16:10-16:20 コメント 岡本亮輔(聖心女子大学)

16:20-17:30 総合討論

報告要旨

報告1「土産物の中の毛沢東:中国の紅色旅游とナショナリズム」(高山)

 紅色旅游は、中国共産党ゆかりの場所を訪れる観光である。毛沢東の故郷である韶山、革命根拠地が置かれた井岡山や延安などには、毛沢東や朱徳らが住んだ家屋が復元され、様々な記念館が建てられている。そこでは、毛沢東像や毛沢東バッジや宣伝画のレプリカなどが土産物屋で売られる。共産党指導者の肖像や文化大革命期に作られた宣伝画は観光資源となり、毛沢東像の商品化が進む一方で、毛沢東像の品質管理が進められ、北京と上海で行われたアンディ・ウォーホル展では毛沢東の肖像の展示が禁止された。こうした背景を踏まえ、本発表では土産物のモチーフとなる毛沢東像を取り上げ、観光とナショナリズムについて考察する。

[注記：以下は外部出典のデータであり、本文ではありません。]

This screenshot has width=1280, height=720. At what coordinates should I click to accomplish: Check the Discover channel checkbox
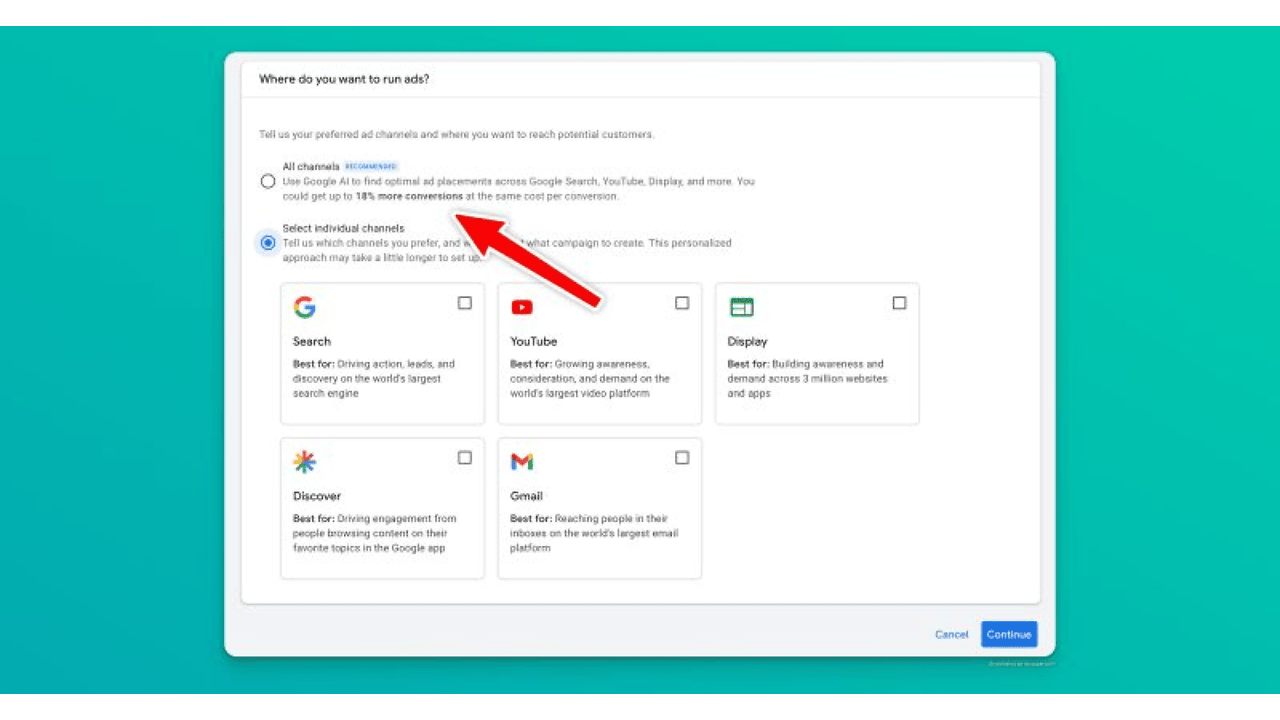(x=465, y=457)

報告2「エンターテイメントとナショナリズム:ゼロ戦映画を中心に」(山口)

 2013年は、日本社会において「零戦」が戦後、何度目かのブームを迎えた年であった。零戦の設計士堀越二郎を題材にした宮崎駿監督による『風立ちぬ』が7月に公開され、百田尚樹原作の『永遠の0』が12月に公開された。識者によって「右傾エンタメ」とも称された『永遠の0』は、文庫版の出版部数が300万部を突破、映画の観客動員数は700万人を超えた。映画の撮影で使用された零戦の復元機は、宇佐市平和資料館に買い取られ、2013年6月の開館から見学者は3か月で1万人を超えたという。現在国内において、復元機、レプリカを含めて12機の零戦が保存、展示されている。こういった現象を前に、次のような疑問がわいてくる。なぜ、戦後70年を前に旧海軍の戦闘機である零戦が人気なのか、なぜ零戦を引き揚げるのか、なぜ零戦を復元するのか、そして、なぜ人々は零戦を見に行くのか。零戦は何を象徴しているであろうか。  本発表では、これらの疑問を検討するために、戦後の日本社会で零戦を巡るエンターテイメント、零戦の回収、復元、展示活動などを分析する。また、鹿児島県の鹿屋航空基地史料館、万世特攻平和記念館、知覧特攻平和会館を事例として零戦展示と地域社会の関係性について考察する。

報告3「ホーおじさんと観光:ベトナム・ナショナリズムの一側面」(大塚)
 本発表では、ベトナム建国の父とも呼ばれるホーチミンについて、ホーチミン博物館(ホーチミン市館)の展示や参観者の実践を通じて、彼のカリスマ性の特徴を解明し、そのキャラが土産物のなかでどのように表現されているのかを明らかにすることを目的とする。
 発表ではまずホーチミンが死去した後のベトナム社会における同氏の位置づけを紹介する。次に、ホーチミン博物館の展示内容を紹介しつつ、公式見解としてホーチミンの位置づけと、参観者(主としてベトナム人)の行動からみるホーチミンの存在意義を考察する。最後に、こうしたホーチミンが観光の現場(お土産物売り場)でどのように流用されているかを明らかにする。
 以上から、故ホーチミンが現在のベトナム社会のなかで、神聖性と大衆性をあわせ持った存在として位置づけされること、そうした特徴がホーおじさんグッズの土産物の種類やディスプレイにも反映されていること明らかにしようと試みる。